__What the exercise asks__.
Quote exactly the lines spanning from the top of the data below to the line that contains "Calendario de Eventos (1097, 151)", including both.

__Extracted information__.

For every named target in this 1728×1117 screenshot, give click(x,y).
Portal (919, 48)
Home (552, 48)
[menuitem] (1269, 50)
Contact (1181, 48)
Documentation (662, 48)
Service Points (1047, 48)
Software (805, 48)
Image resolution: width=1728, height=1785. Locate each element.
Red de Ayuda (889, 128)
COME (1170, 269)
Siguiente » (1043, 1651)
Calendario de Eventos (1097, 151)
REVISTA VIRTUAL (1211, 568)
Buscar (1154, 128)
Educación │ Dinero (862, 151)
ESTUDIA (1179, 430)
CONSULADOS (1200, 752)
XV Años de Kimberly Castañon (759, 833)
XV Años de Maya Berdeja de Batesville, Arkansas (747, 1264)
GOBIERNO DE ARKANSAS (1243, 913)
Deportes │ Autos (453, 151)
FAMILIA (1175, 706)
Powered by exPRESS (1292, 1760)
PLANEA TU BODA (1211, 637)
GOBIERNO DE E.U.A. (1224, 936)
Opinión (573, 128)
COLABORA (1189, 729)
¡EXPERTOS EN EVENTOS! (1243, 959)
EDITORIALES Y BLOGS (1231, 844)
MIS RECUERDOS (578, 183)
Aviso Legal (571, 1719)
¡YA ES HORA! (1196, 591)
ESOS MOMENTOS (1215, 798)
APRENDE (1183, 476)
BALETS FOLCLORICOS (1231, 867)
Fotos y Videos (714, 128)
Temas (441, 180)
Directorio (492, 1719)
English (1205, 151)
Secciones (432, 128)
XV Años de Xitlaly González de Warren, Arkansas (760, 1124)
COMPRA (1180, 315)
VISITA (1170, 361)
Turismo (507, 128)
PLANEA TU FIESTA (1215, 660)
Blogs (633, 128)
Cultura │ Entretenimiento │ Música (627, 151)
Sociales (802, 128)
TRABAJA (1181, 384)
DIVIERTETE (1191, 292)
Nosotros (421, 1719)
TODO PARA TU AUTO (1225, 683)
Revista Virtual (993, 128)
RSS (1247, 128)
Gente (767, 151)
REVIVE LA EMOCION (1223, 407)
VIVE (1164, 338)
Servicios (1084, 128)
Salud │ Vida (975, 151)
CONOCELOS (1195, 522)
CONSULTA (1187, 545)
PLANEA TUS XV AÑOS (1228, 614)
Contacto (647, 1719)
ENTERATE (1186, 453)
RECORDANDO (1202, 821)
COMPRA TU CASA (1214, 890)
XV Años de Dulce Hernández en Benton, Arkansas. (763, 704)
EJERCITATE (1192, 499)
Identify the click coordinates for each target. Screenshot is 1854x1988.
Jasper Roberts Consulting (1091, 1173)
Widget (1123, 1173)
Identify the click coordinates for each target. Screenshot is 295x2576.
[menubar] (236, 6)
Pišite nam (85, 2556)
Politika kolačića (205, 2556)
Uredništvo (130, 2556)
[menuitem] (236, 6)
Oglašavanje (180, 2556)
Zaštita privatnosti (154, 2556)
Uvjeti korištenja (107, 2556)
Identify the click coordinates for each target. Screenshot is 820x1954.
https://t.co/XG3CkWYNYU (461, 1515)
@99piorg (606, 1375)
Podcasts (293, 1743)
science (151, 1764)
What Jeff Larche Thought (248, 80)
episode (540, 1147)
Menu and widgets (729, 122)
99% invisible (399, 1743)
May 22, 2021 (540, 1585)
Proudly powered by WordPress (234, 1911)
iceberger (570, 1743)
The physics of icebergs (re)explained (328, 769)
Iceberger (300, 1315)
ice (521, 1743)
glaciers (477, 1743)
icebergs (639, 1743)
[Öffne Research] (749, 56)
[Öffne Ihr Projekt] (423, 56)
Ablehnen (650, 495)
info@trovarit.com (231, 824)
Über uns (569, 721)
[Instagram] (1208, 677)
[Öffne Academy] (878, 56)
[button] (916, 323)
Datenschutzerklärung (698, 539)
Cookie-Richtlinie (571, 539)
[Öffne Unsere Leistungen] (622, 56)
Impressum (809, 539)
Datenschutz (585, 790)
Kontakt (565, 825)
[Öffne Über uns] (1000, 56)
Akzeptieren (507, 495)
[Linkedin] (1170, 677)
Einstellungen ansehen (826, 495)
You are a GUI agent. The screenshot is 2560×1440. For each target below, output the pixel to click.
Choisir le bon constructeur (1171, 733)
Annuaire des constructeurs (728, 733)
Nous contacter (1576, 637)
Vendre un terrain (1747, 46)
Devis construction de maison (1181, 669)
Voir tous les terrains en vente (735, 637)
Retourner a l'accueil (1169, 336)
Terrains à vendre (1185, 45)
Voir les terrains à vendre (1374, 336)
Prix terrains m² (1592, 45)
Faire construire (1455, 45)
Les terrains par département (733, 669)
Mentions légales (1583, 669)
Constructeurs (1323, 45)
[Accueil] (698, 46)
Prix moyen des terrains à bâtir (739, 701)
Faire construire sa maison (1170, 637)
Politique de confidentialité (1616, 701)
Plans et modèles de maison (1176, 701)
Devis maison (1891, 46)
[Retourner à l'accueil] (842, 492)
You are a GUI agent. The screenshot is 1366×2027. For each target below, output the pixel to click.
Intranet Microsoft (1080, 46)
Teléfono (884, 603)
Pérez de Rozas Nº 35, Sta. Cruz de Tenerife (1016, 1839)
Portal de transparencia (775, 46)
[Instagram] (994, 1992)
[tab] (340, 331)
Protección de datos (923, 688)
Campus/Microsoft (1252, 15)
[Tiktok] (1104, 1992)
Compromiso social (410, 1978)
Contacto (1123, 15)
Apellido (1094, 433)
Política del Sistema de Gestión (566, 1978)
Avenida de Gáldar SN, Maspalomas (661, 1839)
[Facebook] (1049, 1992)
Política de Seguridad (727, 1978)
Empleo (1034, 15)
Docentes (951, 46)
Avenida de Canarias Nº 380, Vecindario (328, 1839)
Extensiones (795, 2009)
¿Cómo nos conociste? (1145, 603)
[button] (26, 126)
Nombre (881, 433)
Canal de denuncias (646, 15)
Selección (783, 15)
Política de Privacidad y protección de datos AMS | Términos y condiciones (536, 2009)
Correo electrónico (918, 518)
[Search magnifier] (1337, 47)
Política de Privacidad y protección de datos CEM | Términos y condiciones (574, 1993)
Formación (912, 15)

__Result for this exercise__.
For every named target in this 1728×1117 screenshot, give click(x,y).
Portal (919, 48)
Home (552, 48)
[menuitem] (1269, 50)
Contact (1181, 48)
Documentation (662, 48)
Service Points (1047, 48)
Software (805, 48)
Image resolution: width=1728, height=1785. Locate each element.
Red de Ayuda (889, 128)
COME (1170, 269)
Siguiente » (1043, 1651)
Calendario de Eventos (1097, 151)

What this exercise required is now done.